─── Исходный текст
Но если кто-нибудь сделает из моих слов вывод, что отныне всякий, кто решится?άντι λόγω λόγον άντικείσυαι, станет метафизиком, – я ему тоже возражать не буду. Достаточно? Боюсь, что нет. Самозваный метафизик будет очень недоволен и, пожалуй, предпочтет вернуться к старому положению и трем аристотелевским законам. Он ведь ждет, при всех своих метафизических устремле­ниях, что я его признаю и вы его признаете, и все люди, все разумные существа его признают. Вы види­те, что свобода не всегда и для всех представляется столь воздушной, невесомой вещью и даже отрицательной ве­личиной, как это принято думать. Иному ее труднее нес­ти, чем какое угодно тяжкое бремя. Того и гляди – не только самозваные, но и заправские метафизики откажут­ся от хартии вольностей. Даже великие философы ну­ждаются в “признании” и цепко держатся за законы тождества и противоречия. Пусть возражают, только была бы хоть надежда на признание, хоть иллюзия при­знания.

 

Сила добра у Платона. Мелит обидел Сократа – ложно обвинил его пред судом, добился обвинитель­ного приговора и т. д. Сократ ответил Мелиту только одним словом: назвал его “злым”.[12] Если верить Плато­ну, то из двух боровшихся противников пострадал не Со­крат, а Мелит. Если верить суждению толпы… Мелит нисколько не пострадал и побежденным оказался Сократ. Теперь вопрос: что сильнее на самом де­ле, цикута, которой отравили Сократа, или слово “злой”, которым Сократ отравил Анита и Мелита? Когда мы чи­таем теперь, через две с половиною тысячи лет после смерти Сократа и его врагов, “Апологию” или “Федона”, нам совершенно ясно, что нравственное осуждение силь­нее цикуты. Анит и Мелит умерли, так же как и Сократ, только несколько позже. Сократ, если бы его и не осудили, тоже скоро умер бы, так что в настоящее время мы считали бы те же 2 [с половиной] тысячи лет со дня его смерти. И вот Анит и Мелит стоят пред нами по сей час пригво­жденные к позорному столбу, а личность Сократа – в ореоле. Следовательно, нравственное осуждение силь­ней цикуты?! И Платон прав, утверждая, что идея до­бра – самая могучая из всех мировых сил?! Анит же с Мелитом просто прогадали, как легкомысленные и близору­кие люди?
──────
Описание задания:
Ответьте по исходному тексту на три вопроса:
1. За какие законы, согласно тексту, цепко держатся даже великие философы?
2. Каким словом Сократ ответил Мелиту?
3. Что, по утверждению Платона, является самой могучей из всех мировых сил?
─── Показанные записи
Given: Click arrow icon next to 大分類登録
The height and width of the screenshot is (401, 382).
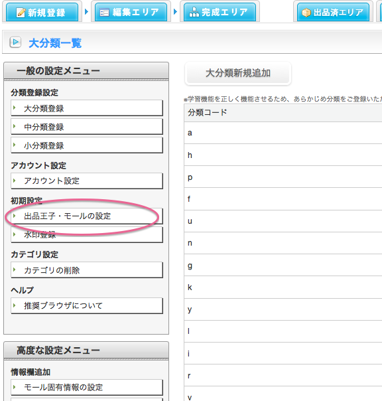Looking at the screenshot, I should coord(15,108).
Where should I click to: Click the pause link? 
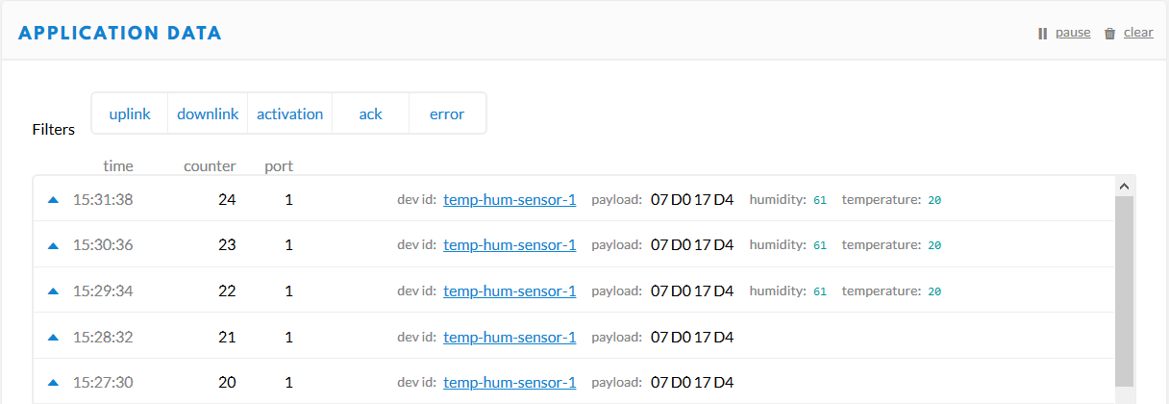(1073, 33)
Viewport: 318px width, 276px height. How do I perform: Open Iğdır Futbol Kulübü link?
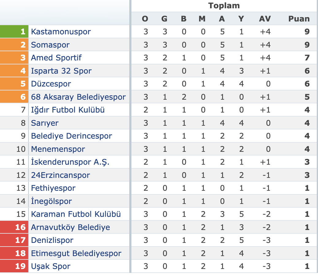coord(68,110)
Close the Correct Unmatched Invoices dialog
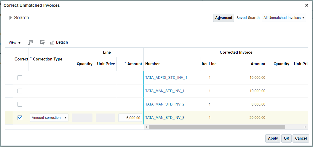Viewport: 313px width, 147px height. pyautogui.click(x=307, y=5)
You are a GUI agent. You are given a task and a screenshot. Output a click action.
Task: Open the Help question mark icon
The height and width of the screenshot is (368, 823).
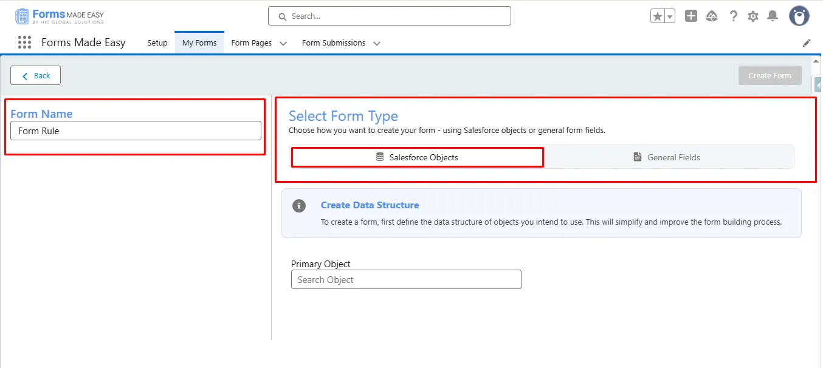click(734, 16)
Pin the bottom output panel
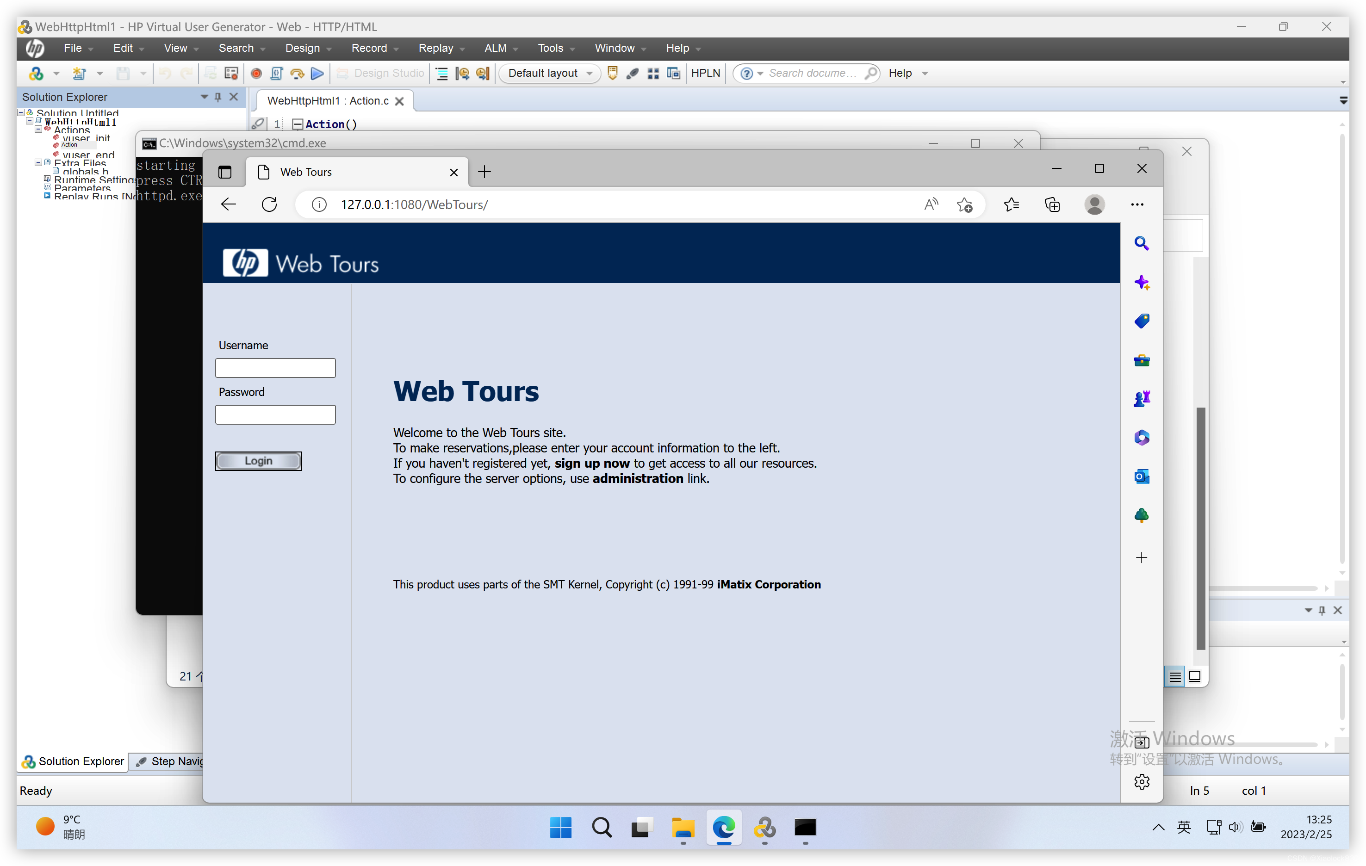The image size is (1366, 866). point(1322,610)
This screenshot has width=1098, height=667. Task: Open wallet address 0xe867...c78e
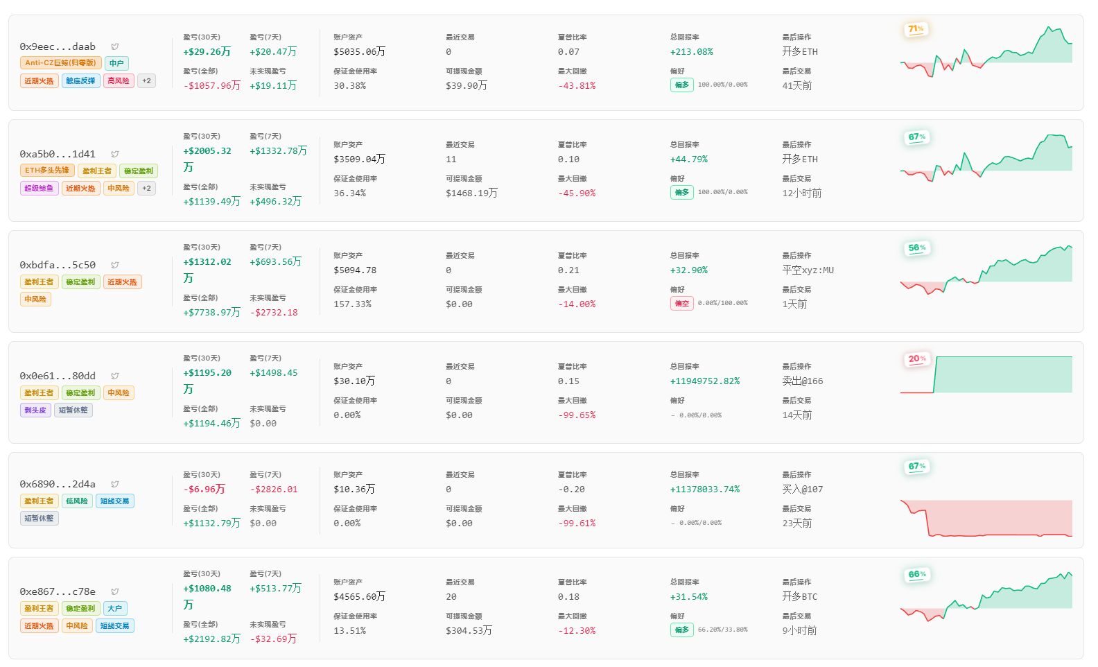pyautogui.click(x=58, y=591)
──────
─── Показанные записи
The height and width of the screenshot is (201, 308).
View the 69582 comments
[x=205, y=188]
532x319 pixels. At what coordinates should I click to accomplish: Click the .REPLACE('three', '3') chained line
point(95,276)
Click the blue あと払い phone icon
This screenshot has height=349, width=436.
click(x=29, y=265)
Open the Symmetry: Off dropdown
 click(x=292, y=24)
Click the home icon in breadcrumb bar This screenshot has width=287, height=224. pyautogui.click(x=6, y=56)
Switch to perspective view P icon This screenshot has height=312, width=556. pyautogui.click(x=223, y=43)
──────
─── Показанные записи
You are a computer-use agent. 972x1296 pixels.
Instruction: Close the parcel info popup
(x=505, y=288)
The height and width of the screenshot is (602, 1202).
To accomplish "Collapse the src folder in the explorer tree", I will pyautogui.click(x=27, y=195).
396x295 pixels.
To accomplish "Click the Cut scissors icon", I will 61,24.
──────
Результат:
1. За законы тождества и противоречия.
2. Он назвал Мелита «злым».
3. Идея добра.